→ **Required work**:
(1) Answer these from the page on Currier and Ives prints:
(a) Until after what year did American lithographs and prints lack a copyright notice and date?
(b) How does trimming affect a print's value on the collectibles markets?
(c) What address is listed for N. Currier for 1838 to 1847?
(2) Extend the page on Currier and Ives prints, picking up after its last line.

→ **Supplied text**:

------------------------------------------------------------------------

Updated date:

Currier and Ives Prints: Real or Reproduction

Currier and Ives Reproductions

identifying-currier-and-ives-prints

Currier and Ives Reproductions

American lithographs and prints did not show a copyright notice and date until after 1848. If the print does have an annotation indicating it was “Entered according to the act of congress”, some information can be retrieved from the Registry of Copyrights at the Library of Congress in Washington, D.C. Some Currier and Ives prints carry this notation.


Trimmed and Unmarked Prints

Currier and Ives prints were available in abundance during the nineteenth century. Many are still available today. Original prints showed the name of the printer or owner and usually a physical address.

If the print is recognizable as a Currier and Ives but contains no information, the edges of the print may have been trimmed away or it may be a copy. Trimmed prints and lithographs have considerably less value on the collectibles markets.

If you are ever in doubt about a print it is best to have it appraised.


identifying-currier-and-ives-prints

Dates and Addresses

The firm that printed the Currier and Ives lithographs moved a lot in New York City. By checking the address that is shown on the print a general date can be determined.

1835 to 1836 - N. Currier Lith. And Currier Lith. - 1 Wall Street.
1836 to 1838- N. Currier - 148 Nassau Street
1838 to 1847- N. Currier - 2 Spruce Street
1842 - N. Currier- 169 Broadway
1845 to 1846 - Charles Currier - 33 Spruce Street.

------------------------------------------------------------------------

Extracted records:
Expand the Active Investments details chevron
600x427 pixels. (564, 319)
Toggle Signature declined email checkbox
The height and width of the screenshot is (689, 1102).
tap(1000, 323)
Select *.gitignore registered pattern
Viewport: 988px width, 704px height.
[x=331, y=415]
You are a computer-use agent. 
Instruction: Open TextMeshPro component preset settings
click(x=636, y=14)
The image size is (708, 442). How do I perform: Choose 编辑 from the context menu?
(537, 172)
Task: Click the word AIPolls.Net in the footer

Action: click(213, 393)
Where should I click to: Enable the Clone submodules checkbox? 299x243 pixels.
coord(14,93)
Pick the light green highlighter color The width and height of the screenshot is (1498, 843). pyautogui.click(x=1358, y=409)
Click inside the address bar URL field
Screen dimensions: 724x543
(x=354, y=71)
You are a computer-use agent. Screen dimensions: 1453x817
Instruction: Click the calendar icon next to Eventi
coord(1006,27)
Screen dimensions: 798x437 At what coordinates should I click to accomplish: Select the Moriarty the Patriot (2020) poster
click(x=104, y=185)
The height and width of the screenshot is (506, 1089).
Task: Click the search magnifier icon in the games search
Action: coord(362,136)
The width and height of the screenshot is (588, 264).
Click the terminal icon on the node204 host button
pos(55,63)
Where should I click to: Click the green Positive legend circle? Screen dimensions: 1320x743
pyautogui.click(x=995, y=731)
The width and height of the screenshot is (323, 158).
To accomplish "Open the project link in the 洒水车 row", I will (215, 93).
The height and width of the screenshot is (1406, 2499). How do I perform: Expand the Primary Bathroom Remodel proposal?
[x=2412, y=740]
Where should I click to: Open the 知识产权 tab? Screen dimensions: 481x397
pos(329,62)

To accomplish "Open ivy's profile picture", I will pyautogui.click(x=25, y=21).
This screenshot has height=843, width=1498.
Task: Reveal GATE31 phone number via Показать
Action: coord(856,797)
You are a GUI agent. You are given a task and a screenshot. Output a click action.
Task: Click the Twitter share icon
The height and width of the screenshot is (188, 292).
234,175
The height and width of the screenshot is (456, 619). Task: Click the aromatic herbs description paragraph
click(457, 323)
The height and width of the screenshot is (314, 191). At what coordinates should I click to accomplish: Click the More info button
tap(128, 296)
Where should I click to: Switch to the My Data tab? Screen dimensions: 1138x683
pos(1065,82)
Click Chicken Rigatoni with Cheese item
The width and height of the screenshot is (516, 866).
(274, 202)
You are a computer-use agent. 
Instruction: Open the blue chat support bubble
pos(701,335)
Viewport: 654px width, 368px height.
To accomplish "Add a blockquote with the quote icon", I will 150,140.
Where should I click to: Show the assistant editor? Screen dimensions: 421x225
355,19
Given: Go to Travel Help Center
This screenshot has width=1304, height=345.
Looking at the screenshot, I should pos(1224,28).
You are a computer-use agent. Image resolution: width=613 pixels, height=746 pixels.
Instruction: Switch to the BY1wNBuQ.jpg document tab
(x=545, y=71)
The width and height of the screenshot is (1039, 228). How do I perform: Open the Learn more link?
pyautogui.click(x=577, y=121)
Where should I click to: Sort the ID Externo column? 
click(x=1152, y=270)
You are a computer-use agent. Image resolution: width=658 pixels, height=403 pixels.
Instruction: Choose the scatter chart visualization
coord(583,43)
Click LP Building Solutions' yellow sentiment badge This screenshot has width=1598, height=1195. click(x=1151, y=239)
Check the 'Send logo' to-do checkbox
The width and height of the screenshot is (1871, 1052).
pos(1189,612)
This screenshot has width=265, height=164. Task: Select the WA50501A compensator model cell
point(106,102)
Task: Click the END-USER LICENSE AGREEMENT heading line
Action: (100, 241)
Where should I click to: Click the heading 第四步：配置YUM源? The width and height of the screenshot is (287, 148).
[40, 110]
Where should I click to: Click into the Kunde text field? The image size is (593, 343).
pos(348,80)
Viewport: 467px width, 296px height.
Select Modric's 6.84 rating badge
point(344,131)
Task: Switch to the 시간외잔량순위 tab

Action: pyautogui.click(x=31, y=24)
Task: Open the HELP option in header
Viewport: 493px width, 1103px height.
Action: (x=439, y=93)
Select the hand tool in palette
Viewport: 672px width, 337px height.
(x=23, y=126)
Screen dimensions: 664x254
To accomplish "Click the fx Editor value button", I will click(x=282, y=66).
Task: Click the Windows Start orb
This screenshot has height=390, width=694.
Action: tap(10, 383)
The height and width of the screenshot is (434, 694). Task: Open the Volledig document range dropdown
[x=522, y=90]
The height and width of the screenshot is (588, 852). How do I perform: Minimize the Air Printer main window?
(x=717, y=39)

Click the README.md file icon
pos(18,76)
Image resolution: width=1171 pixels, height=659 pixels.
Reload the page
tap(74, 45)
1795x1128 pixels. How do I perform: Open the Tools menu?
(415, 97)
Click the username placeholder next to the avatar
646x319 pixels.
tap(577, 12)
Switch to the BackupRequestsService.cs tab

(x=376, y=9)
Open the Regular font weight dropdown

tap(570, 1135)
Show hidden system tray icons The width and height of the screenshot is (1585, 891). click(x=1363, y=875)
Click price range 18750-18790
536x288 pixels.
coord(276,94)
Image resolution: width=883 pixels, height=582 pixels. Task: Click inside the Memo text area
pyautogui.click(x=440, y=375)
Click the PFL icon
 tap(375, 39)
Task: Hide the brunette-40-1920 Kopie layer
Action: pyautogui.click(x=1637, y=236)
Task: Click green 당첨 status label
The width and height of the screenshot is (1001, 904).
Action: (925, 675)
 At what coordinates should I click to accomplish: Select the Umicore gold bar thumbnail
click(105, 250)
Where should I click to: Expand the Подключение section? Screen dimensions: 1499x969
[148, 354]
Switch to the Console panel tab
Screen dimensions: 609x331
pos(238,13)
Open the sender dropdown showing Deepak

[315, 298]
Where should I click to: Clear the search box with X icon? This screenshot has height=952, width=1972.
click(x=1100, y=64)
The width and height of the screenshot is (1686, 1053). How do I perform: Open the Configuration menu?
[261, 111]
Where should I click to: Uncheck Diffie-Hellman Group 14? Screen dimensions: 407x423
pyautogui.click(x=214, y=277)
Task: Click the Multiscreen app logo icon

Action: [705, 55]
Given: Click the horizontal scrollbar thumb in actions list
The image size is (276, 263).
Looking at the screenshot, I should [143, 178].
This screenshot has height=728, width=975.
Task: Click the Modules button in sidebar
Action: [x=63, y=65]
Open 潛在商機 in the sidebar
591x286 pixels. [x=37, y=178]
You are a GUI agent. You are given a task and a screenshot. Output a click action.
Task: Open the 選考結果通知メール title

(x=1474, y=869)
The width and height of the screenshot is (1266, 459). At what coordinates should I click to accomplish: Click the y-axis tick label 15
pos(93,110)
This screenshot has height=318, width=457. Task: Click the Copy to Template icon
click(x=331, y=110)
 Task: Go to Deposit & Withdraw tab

------------------------------------------------------------------------

→ **Answers given**:
(1)
(a) 1848
(b) Trimmed prints and lithographs have considerably less value.
(c) 2 Spruce Street

(2)
1847 - N. Currier and C. Currier - 33 Spruce Street.
1848 to 1871 - N. Currier - 152 Nassau Street.
1857 to 1872 - Currier and Ives - several addresses, including 152 Nassau Street.
1866 to 1907 - Currier and Ives - 33 Spruce Street
1872 to 1874 - Currier and Ives - 125 Nassau Street
1875 to 1894 - Currier and Ives- 123-125 Nassau Street
1876 to 1886 - Currier and Ives - 115 Nassau Street
1886 to 1907 - Currier and Ives - 108 Fulton Street

identifying-currier-and-ives-prints

Printing and Coloring

To determine authenticity, use a magnifying glass. The ink on a new print will be seen as small dots. An original print will be seen as short lines.

Prints made today have all colors placed at once. Currier and Ives prints were printed in black and white only and then hand colored.

Hand coloring will always be less than perfect while newer print colors will be exact.



identifying-currier-and-ives-prints

Measurements

Only three sizes were used in original Currier and Ives prints. The small size was 7.8 inches by 12.8 inches. Medium sized prints were 13 by 20 inches and a large print was 18 by 27 inches in size.


identifying-currier-and-ives-prints

Variety of Sizes

Reproduction prints have been made in a variety of sizes.

Check the thickness of the paper. Re-strikes of original prints have been done but the paper used for newer prints is much thinner.

Prints cut out from the many calendars that have been created may even be on smooth, slick paper. They will also vary greatly in size.

identifying-currier-and-ives-prints

Comments

Jackie Lynnley from the beautiful south on December 05, 2015:

Very interesting. To come across an original of these would sure be a dream come true. I have pictures now (not this type) that could be something but I just have never gotten into finding out about things I collect.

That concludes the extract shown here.